そこでなんだが、二人には数日とはいえお世話になったからな。今度は俺の家に来てみないか?」
そうして俺は。今世どころか前世でも縁のなかった、実家への女性の連れ込みという快挙を果たすことになったのだった。
翌朝、ギルドの受付にて。
「こ、こちら依頼品が四百六枚分、状態が良かったので四百十枚分として換算した報酬になります〜」
想定を遥かに上回る依頼品の数に、声のうわずりを隠しきれないローザ。
アイテムボックスからドサッ、とカウンターに出した際は普段は崩れない笑顔も引き攣っていた。

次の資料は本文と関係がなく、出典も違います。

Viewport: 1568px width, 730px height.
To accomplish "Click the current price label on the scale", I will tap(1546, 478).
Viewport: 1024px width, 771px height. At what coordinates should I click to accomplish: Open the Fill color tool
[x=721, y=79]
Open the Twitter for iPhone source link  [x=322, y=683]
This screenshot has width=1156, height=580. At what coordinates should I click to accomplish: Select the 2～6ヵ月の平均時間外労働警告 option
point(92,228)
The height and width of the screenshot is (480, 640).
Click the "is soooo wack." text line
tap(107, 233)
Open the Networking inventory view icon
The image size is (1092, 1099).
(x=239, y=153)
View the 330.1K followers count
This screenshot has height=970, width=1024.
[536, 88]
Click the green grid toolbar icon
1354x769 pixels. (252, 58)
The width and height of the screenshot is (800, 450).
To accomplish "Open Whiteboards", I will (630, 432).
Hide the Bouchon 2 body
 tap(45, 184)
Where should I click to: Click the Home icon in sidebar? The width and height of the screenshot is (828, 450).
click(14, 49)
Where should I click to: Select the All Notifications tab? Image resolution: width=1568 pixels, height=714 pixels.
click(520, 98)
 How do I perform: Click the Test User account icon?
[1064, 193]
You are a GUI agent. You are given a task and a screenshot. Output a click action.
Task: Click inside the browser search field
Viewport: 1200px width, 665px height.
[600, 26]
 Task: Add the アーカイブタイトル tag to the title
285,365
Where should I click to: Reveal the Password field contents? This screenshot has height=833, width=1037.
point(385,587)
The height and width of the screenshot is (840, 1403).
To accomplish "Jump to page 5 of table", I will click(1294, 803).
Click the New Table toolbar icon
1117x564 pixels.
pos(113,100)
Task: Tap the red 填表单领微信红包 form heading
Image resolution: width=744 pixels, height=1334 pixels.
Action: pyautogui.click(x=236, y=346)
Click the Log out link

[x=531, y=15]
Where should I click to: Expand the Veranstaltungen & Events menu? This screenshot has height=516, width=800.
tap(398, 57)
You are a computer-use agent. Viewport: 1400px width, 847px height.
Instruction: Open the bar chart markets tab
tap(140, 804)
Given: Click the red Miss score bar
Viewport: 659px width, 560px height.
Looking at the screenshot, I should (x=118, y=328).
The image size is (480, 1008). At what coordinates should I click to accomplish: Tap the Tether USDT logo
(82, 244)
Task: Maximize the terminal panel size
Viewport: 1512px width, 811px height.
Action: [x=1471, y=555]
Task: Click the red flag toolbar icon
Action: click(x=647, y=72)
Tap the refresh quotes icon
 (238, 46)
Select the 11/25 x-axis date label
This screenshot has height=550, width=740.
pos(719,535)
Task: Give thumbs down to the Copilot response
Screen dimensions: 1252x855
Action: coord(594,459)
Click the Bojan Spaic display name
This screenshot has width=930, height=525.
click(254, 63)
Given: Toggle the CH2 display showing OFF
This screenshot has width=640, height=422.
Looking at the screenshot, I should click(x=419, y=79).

「そして、お二人に朗報です〜。これまでの依頼達成数を加味して、お二人のギルドランクがFへと昇格致しました〜」
そう言ってパチパチと拍手を鳴らすローザ。
「ああ、確かに報酬は頂いた。で、ローザさん。相談なんだが、魔法を学びに行くから暫くギルドには顔は出せなくなりそうだ」
「魔法、ですか〜?どこかアテが・・・。ああ、そう言えばセアくんはあの方の子、でしたね〜。なら心配ありません、お気をつけて〜」
「あの方?」
「なんでもない。行くぞ、イリサ」
そう言ってローザさんの間延びした見送りの声を背にして、ギルドの前で待機していて貰ったセツナと合流する。
「あっ、おかえり、二人ともー!」
そう言ってトタトタと駆けてくるセツナ。
「良かった、お姉ちゃんちゃんと待っててくれたのね・・・」
「イリサちゃん、失礼だよ!私そんな赤ちゃんみたいな事しないよ!?」
それはどうだろう、少なくとも前世の柊はしていた。
清水寺で見失った時は心底肝を冷やしたものだ。
「まあそれは置いておいてだ。ここからだと歩いて三日はかかる、食料も買っておかなければならないな」
そう言って俺は、報酬金を分けたものを取り出す。
四百十枚分、合計四十一万。それを三人で分けた為、一人頭大体十三万を少し超えたくらいだ。
「あわわ・・・私こんな大金持った事無いです・・・」
「・・・凄い量ね。というか私、こんなに分け前は要らないって言ったのに・・・」
「気にするな、美味い飯もご馳走になったしな。十分に貢献してたさ」
そう言い二人に報酬をしっかりと渡す。
やはり分け前は平等でなければ。
目をグルグルとさせているセツナに、二人のものはセツナのアイテムボックスに入れるように指示をする。
はっ!として直ぐ様アイテムボックスへと仕舞ったセツナを見て、俺とイリサは苦笑いをうかべる。
(さて、魔法か。面白くなりそうだな)
そう思いつつ、俺達はマーケットへと足を進めた。